Treatment OF Foot Ulcer in Dallas, Plano & Prosper
Successful treatment of diabetic foot ulcers in Dallas, Plano
& Prosper consists of addressing these three basic issues: debridement, offloading,
and infection control.
Debridement
Debridement consists of removal of all necrotic tissue, peri-wound
callus, and foreign bodies down to viable tissue. Proper debridement is
necessary to decrease the risk of infection and reduce peri-wound pressure,
which can impede normal wound contraction and healing. After debridement, the
wound should be irrigated with saline or cleanser, and a dressing should be
applied.
In case of an abscess, incision and drainage are essential, with
debridement of all abscessed tissue. Many limbs have been saved by timely
incision and drainage procedures; conversely, many limbs have been lost by
failure to perform these procedures. Treating a deep abscess with antibiotics
alone leads to delayed appropriate therapy and further morbidity and mortality.
Offloading
Having patients use a
wheelchair or crutches to completely halt weight bearing on the affected foot
is the most effective method of offloading to heal a foot ulceration. Total
contact casts (TCCs) are difficult and time consuming to apply but
significantly reduce pressure on wounds and have been shown to heal between 73
and 100% of all wounds treated with them.
Inappropriate application
of TCCs may result in new ulcers, and TCCs are contraindicated in deep or
draining wounds or for use with noncompliant, blind, morbidly obese, or
severely vascularly compromised patients.
Clinicians often prefer
removable cast walkers because they do not have some of the disadvantages of
TCCs.
Postoperative shoes or
wedge shoes are also used and must be large enough to accommodate bulky
dressings. Proper offloading remains the biggest challenge for clinicians
dealing with diabetic foot ulcers.
Infection control
Antibiotics selected to treat severe or
limb-threatening infections should include coverage of gram-positive and
gram-negative organisms and provide both aerobic and anaerobic coverage.
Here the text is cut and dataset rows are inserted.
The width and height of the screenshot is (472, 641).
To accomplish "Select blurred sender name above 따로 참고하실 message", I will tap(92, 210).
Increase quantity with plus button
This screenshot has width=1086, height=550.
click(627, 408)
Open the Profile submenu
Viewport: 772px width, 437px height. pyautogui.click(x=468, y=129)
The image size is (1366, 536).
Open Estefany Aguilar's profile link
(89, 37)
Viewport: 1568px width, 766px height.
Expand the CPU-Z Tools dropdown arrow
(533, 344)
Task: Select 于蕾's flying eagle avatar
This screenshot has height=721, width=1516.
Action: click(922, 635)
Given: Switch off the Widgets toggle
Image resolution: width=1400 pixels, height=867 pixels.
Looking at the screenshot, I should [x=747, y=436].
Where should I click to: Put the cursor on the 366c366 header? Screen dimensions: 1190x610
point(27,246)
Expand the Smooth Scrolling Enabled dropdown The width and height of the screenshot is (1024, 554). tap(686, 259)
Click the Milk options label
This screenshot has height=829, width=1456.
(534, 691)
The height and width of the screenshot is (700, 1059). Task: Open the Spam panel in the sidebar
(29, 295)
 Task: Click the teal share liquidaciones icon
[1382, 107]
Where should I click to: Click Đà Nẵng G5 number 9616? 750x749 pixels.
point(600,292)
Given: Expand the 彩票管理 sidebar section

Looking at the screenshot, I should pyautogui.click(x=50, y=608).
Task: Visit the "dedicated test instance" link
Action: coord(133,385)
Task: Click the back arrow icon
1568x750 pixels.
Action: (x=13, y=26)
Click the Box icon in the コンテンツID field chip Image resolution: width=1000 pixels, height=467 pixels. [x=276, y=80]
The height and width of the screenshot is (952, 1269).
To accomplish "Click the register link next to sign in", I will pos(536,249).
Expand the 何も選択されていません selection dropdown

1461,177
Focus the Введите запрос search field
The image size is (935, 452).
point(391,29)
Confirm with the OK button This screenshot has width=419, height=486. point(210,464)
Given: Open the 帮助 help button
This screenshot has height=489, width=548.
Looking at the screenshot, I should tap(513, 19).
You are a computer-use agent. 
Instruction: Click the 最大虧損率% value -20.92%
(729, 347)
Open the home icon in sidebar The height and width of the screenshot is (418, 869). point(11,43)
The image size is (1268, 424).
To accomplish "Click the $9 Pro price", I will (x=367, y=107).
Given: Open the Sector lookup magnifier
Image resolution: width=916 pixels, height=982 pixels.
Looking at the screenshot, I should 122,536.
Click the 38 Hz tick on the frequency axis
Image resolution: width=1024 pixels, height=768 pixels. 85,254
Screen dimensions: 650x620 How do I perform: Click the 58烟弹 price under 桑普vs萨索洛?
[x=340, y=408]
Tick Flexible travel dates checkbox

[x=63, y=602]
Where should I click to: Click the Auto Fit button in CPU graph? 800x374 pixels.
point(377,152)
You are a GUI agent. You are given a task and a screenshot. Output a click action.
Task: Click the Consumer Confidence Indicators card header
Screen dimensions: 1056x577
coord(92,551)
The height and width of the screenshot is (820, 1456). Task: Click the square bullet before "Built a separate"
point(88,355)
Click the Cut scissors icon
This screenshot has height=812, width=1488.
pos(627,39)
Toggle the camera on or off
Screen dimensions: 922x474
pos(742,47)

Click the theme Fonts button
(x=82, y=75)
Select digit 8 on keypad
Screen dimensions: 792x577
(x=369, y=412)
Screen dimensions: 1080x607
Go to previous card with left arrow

Patients with such wounds should be hospitalized and treated with intravenous
antibiotics.
Mild to moderate infections with localized cellulitis can be
treated on an outpatient basis with oral antibiotics such as cephalexin,
amoxicillin with clavulanate potassium, moxifloxacin, or clindamycin. The antibiotics
should be started after initial cultures are taken and changed as necessary.